Zuckerberg on the Hunter Biden story
Meta CEO Mark Zuckerberg this week told popular podcaster Joe Rogan that Facebook did limit stories on the news feed related to the New York Post story about President Biden’s son Hunter Biden and his laptop after warnings from the FBI, but defended the law enforcement agency as a “legitimate institution.”
- Zuckerberg said on an episode of Rogan’s podcast, “The Joe Rogan Experience,” that was uploaded on Thursday that the FBI reached out to his company ahead of the 2020 presidential election to warn them to take note of potentially polarizing content.
- This warning came after Russia used social media platforms, including Facebook, to post content intended to be polarizing ahead of the 2016 election.
Zuckerberg said he took the warning seriously. He said the social media platform did not ban people from sharing the Post’s story, but it took action to limit how often the story appeared on feeds.
“None of this is new. Mark testified before the Senate nearly two years ago that in the lead up to the 2020 election, the FBI warned about the threat of foreign hack and leak operations,” Meta tweeted Thursday amid wide attention to Zuckerberg’s remarks.
LASTPASS SAYS IT WAS HACKED
The CEO of password-manager company LastPass said Thursday that it was was recently hacked, but the company sees no evidence the incident exposed any customer data or passwords.
“We have determined that an unauthorized party gained access to portions of the LastPass development environment through a single compromised developer account and took portions of source code and some proprietary LastPass technical information,” CEO Karim Toubba wrote in a letter to customers.
The software allows users to store their passwords for various accounts and websites in a “vault” that can be unlocked with a singular master password, also providing customers with auto-generated passwords designed to be hard to guess.
BITS & PIECES
An op-ed to chew on: China’s property market is on the brink. Here’s what it means for investors
Notable links from around the web:
Democrats are getting comfortable clowning on Republicans online (The Verge / Makena Kelly)
Apple faces growing likelihood of DOJ antitrust suit (Politico / Josh Sisco)
Crypto firms say US sanctions limit use of privacy software (The Associated Press / Fatima Hussein)
Greece, EU Accused of Probing Spy Scandal Only in ‘Superficial’ Way (Bloomberg / Lyubov Pronina and Sotiris Nikas)

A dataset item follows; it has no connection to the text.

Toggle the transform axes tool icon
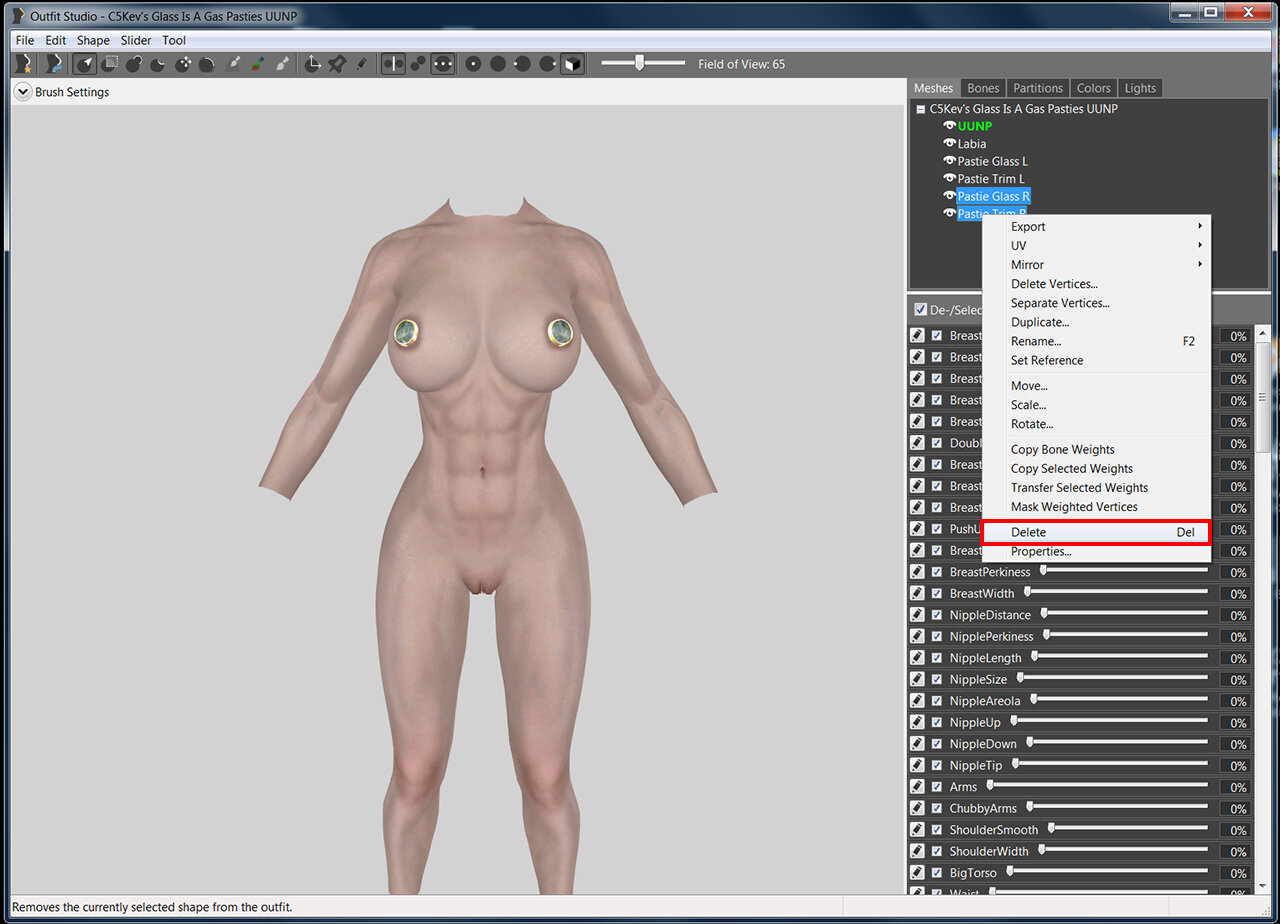 point(312,64)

📖 Lighter click: Word of the day
One more thing: T-Mobile, SpaceX team up
T-Mobile will partner with Elon Musk’s SpaceX and use the company’s Starlink satellites to provide mobile networks for cellphone users in remote areas, both companies announced at an event on Thursday.
At SpaceX’s Starbase in Boca Chica, Texas, Musk and T-Mobile CEO Mike Sievert said the rollout would have a huge impact on enhancing cellphone service in rural, hard-to-reach areas.
Before they spoke, the company executives previewed a video featuring mobile phone users who voiced concerns about the lack of cellphone reception in rural, remote regions of the U.S. Some explained how their lives could be endangered in the event an accident occurs and they are unable to call for help.